* _Excerpt provided_

Such an operating liquid tank is known, for example, from DE 10 2010 011 151 A1 as a tank for holding a reducing agent. The reducing agent may be, in particular, a urea solution. For the tank according to the present application a reducing agent, in particular an aqueous urea solution, is preferably also conceivable as the operating liquid, but the operating liquids that can be held in the tank should not be limited to such reducing agents.
A problem of the generic tank is the conveying of operating liquid out of the tank, in order to deliver the liquid to a place of use.
Several solutions for this are known in the prior art. For example, a conveying device together with its drive can be installed in a separate module, which module is then inserted into an opening in the tank wall and closes said opening. Firstly, this leads to a joining point in the region of the module arrangement and also leads to necessary seals on the module, in order to prevent operating liquid from reaching components of the pump assembly that are sensitive therefor. In this case especially the usual electrical pump drive should be kept away from the fluid.
According to another known solution, the pump drive is arranged outside the tank wall and the pump is arranged inside the tank wall, wherein a drive shaft of the pump drive then passes through the tank wall in order to transmit kinetic energy to the pump in order to drive it. This passage point should then be sealed particularly against leakage of liquid from the tank.
A further possibility consists of arranging the entire pump assembly outside the tank and connecting it to the interior of the tank by conduits that pass through the tank wall. Of all the three possibilities, this one leads to the greatest possible requirement for space, so that with a predetermined installation space for the operating liquid tank the storage volume that is actually usable is smallest in the last-mentioned solution.
It is therefore an object of the present invention to modify a generic operating liquid tank in such a way that, with low sealing costs and effective utilization of space, the secure storage of the largest possible volume of liquid and reliable conveying thereof out of the tank volume is made possible.
This object, and others, is achieved according to the invention by an operating liquid tank of the aforementioned type, wherein the pump assembly comprises at least two assembly components that are formed separately from one another and are or can be coupled magnetically to one another, and of which a first assembly component as drive component comprises at least one part of the pump drive and a second assembly component as conveying component comprises a conveying part of the pump that can be driven by the pump drive relative to a conveying component housing for movement, wherein the tank wall extends between the drive component and the conveying component and physically separates the conveying component located on the inner face of the tank wall from the drive component located on the outer face of the tank wall.
Due to the magnetic coupling of the drive component and the conveying component, the drive component and the conveying component can be arranged spatially separately on different faces of the tank wall without the tank wall having to be mechanically penetrated for transmission of driving force from the drive component to the conveying component. The magnetic coupling preferably takes place across the tank wall. Thus the separation of the drive component from the conveying component by the tank wall takes place without penetration. In the region in which it extends between the drive component and the conveying component the tank wall has no passage connecting the drive component and the conveying component to one another.

* _Goals_
• a. Answer these questions about the operating liquid tank text, marking each answer (i), (ii) or (iii) to match:
(i) What reducing agent does the text name as one the tank may hold?
(ii) Of the three known solutions, which one needs the most space?
(iii) How are the drive component and the conveying component coupled to each other?
• b. Can you copy out the stretch of the operating liquid tank text from "Such an operating" through "such reducing agents."?
• c. How might the text on the operating liquid tank go on after its last sentence? Write the next part.

* _Information supplied_
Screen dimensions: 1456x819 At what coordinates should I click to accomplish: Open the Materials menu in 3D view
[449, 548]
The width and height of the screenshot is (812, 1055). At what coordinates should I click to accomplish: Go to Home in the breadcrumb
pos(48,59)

* _Answers in order_
• a.
(i) A urea solution, in particular an aqueous urea solution.
(ii) Arranging the entire pump assembly outside the tank and connecting it to the tank interior by conduits that pass through the tank wall.
(iii) Magnetically.

• b.
Such an operating liquid tank is known, for example, from DE 10 2010 011 151 A1 as a tank for holding a reducing agent. The reducing agent may be, in particular, a urea solution. For the tank according to the present application a reducing agent, in particular an aqueous urea solution, is preferably also conceivable as the operating liquid, but the operating liquids that can be held in the tank should not be limited to such reducing agents.

• c.
Since the tank wall separates the drive component and the conveying component spatially and physically from one another, the tank wall can form a part of the pump assembly housing. Thus the drive component is very reliably protected against contact with the operating liquid, which is advantageous in particular for the parts of the pump drive that are sensitive because they are frequently operated with electrical power.
Likewise, the conveying component with the conveying part that, during movement relative to the conveying component housing, conveys operating liquid can be safely brought into contact with operating liquid in order to ensure successful conveying.
In principle, the pump assembly can comprise more than the two aforementioned assembly components. As a rule, a preferred embodiment of the operating liquid tank according to the invention will comprise a pump assembly with precisely two assembly components in order to avoid an unnecessarily large number of components.
Due to the physical separation by the tank wall the two assembly components are completely separated from one another and are only coupled to one another magnetically, that is to say not physically.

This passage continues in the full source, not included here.